Las mujeres sacaron de sus bolsillos los rosarios y se hincaron en
un extremo del cuarto. Doña Eulalia comenzó:
—En el nombre del Padre, del Hijo y del Espíritu Santo.
Se percibió un ajetreo de persignaciones. Blancas manos que iban
de la frente al pecho y a los hombros.
Melania quiso persignarse y la inmovilizó un nuevo dolor en su
gastada cintura.
—Amén —dijo, en voz muy baja, apenas un quejido.
—Primer misterio doloroso: La oración en el huerto de los Olivos.
Lentamente el dolor abandonaba una vez más a Melania. A la
distancia, las campanas de la iglesia llamaron a la bendición. Quiso
responder al coro de las mujeres:
—El pan nuestro de cada día...
Pero advirtió que movía en vano los labios y que con la ausencia
del dolor venía el sueño. Se durmió, la boca entreabierta, la revuelta
cabellera sobre la almohada, fina raíz deshecha en agua.
La tía Eulalia la miró con dureza.
—Santa María, madre de Dios... —respondían las mujeres y
también la miraban con sus ojos de pena agrandados por un súbito
miedo nocturno.
Ellas espiaban el dolor. Cuando la sentían retorcerse y quejarse,
delgados hilos de llanto se escurrían por sus rostros y las voces
quebradas continuaban repitiendo:
—… ahora y en la hora de nuestra muerte. Amén.
52
—Gloria al Padre, al Hijo y al Espíritu Santo.
—Como era en un principio, ahora y siempre, por los siglos de los
siglos. Amén.
Terminó el rosario y se levantaron las mujeres. Doña Eulalia salió
del cuarto, murmurando entre dientes:
—Cómo demora, Dios mío —y observó a Melania con reproche.
Vino otra vez el dolor y creyéndose al fin sola, se puso a llorar
amargamente. Pero sintió que unos pasos se acercaron a la cama y
unas manos se posaban en sus hombros.
—¿Es muy fuerte? —le preguntaron.
Era la voz de una de las mujeres. Había curiosidad en su acento y
apenas un poco de miedo. No le respondió. Nunca había hablado
con las mujeres.
Comprendía que estaba sola con su dolor: lo único propio. Le
pertenecía y debía cuidarlo de la curiosidad ajena. Volvió el rostro
hacia la pared y se quedó esperando que el dolor retornara.

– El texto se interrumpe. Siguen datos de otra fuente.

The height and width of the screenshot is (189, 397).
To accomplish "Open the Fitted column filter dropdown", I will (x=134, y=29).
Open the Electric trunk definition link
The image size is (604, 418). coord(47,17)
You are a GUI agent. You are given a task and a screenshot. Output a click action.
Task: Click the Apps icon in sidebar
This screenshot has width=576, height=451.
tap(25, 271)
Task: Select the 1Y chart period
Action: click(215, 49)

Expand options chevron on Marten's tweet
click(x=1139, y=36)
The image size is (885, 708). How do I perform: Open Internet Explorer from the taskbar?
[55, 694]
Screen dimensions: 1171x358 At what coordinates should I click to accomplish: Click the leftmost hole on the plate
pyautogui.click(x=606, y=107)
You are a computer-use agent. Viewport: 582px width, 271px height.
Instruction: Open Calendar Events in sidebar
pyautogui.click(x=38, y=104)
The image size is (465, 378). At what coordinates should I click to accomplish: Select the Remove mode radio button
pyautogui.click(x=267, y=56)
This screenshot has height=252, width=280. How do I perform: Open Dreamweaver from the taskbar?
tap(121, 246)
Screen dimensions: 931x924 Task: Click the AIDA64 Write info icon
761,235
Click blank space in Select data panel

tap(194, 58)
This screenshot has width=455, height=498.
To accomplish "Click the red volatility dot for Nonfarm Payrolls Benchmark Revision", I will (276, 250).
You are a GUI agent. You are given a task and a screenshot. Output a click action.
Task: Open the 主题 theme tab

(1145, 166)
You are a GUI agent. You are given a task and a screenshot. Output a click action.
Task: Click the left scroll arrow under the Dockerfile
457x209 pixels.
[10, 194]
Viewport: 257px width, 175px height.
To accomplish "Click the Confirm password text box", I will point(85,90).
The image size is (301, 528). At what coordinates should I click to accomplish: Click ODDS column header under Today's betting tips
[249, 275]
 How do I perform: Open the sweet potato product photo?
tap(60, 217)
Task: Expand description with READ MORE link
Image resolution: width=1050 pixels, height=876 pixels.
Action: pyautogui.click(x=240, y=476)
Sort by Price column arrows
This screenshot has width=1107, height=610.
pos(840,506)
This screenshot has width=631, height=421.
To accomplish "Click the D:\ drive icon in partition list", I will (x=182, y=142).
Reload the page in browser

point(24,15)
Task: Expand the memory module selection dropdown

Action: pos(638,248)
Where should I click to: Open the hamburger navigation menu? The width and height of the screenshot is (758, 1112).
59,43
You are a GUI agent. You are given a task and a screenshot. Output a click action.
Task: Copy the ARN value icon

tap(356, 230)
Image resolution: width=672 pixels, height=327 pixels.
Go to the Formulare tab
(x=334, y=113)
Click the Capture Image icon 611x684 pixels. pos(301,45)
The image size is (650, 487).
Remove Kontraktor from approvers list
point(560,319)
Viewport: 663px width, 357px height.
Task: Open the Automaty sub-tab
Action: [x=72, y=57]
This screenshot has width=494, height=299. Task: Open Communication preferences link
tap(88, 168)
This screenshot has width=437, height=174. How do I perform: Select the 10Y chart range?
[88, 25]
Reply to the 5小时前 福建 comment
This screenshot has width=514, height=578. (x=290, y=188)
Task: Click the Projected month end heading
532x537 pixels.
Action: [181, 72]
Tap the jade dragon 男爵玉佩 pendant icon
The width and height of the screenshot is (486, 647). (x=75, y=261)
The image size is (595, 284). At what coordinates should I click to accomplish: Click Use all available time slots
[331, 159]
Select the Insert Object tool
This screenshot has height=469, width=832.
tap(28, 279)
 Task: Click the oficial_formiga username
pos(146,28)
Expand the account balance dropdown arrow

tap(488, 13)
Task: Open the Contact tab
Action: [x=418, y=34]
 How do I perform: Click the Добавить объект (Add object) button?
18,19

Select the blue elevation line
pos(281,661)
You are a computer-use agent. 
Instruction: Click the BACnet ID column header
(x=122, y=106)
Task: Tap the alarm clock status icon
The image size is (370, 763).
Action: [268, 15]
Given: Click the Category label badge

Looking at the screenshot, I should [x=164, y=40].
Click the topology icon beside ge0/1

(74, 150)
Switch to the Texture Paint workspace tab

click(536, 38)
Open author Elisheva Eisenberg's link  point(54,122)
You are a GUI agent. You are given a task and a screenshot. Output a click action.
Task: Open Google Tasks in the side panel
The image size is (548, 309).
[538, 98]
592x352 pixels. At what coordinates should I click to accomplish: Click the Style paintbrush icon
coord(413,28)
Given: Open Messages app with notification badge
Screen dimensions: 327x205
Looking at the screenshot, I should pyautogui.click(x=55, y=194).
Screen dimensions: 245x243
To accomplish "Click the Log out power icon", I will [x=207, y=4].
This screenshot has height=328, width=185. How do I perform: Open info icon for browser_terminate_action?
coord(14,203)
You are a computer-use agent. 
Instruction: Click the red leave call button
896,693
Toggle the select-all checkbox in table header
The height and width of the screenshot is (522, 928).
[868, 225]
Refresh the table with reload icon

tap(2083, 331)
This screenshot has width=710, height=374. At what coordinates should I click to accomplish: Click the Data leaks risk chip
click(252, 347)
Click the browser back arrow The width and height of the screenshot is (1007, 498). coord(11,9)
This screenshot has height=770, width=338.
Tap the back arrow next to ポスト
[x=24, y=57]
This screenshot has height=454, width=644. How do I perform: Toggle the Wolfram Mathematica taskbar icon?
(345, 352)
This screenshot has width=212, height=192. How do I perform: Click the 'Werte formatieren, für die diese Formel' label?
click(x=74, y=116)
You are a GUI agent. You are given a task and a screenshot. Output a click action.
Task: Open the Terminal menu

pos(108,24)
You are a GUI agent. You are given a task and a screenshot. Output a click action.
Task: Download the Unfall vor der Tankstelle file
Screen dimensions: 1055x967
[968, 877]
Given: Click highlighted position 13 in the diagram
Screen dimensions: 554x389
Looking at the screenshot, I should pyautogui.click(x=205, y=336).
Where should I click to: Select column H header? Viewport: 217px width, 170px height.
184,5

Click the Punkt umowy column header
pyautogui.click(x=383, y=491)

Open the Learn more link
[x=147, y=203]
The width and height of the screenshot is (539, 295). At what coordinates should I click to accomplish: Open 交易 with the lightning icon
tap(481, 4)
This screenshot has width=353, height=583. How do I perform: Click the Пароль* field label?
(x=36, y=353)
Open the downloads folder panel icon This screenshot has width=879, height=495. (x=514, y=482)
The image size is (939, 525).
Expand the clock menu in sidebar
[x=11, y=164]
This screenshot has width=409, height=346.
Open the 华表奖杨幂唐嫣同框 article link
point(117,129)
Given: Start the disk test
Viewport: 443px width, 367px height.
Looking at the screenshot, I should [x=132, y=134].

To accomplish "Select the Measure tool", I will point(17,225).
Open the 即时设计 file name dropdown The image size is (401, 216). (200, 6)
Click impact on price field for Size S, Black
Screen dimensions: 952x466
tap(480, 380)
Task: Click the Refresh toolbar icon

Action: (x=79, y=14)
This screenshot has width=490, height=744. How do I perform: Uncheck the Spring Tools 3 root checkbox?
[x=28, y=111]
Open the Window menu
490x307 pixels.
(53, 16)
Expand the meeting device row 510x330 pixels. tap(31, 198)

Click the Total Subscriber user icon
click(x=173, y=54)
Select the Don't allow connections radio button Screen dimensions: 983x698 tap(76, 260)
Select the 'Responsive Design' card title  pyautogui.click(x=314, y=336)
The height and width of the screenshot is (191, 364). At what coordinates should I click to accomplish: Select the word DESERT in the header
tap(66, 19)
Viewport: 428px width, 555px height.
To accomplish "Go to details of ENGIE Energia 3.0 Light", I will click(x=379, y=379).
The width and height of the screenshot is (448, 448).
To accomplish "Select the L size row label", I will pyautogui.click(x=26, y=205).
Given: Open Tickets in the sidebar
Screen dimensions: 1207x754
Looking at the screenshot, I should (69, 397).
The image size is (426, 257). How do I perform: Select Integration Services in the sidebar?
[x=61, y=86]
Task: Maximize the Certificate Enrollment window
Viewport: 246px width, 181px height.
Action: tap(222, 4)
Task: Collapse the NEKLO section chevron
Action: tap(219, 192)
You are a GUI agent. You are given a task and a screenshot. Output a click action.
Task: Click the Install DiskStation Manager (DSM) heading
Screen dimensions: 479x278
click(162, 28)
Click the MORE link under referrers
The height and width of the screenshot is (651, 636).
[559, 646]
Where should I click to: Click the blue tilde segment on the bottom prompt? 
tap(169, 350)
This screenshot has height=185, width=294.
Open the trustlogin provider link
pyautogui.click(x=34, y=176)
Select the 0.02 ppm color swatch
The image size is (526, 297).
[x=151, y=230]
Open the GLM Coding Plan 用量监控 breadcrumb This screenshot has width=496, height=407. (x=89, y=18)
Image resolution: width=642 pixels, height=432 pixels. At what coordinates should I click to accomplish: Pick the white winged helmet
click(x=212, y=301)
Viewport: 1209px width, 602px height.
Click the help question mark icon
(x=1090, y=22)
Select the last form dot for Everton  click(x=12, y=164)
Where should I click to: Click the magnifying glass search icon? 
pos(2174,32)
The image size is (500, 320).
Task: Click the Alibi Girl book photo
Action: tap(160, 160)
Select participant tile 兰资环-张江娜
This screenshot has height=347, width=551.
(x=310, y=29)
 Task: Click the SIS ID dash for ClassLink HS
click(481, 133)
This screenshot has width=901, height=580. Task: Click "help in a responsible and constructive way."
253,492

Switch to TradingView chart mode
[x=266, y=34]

Habían apagado la lámpara grande de gas y encendido una
pequeña, colocada sobre el velador. En una silla estaba una de las
mujeres. Cada cierto rato se cambiaba por otra. Melania veía sobre la
pared las sombras que caminaban. Una le ofreció agua y bebió
incorporada en el lecho. Por los postigos entreabiertos se fue filtrando
la claridad lechosa del alba.
La tía Eulalia vino con las primeras luces.
—¿Nada todavía? —preguntó con voz de trueno.
—Ni siquiera se queja, misiá.
—Busquen a la matrona. No iré a misa —ordenó con fastidio.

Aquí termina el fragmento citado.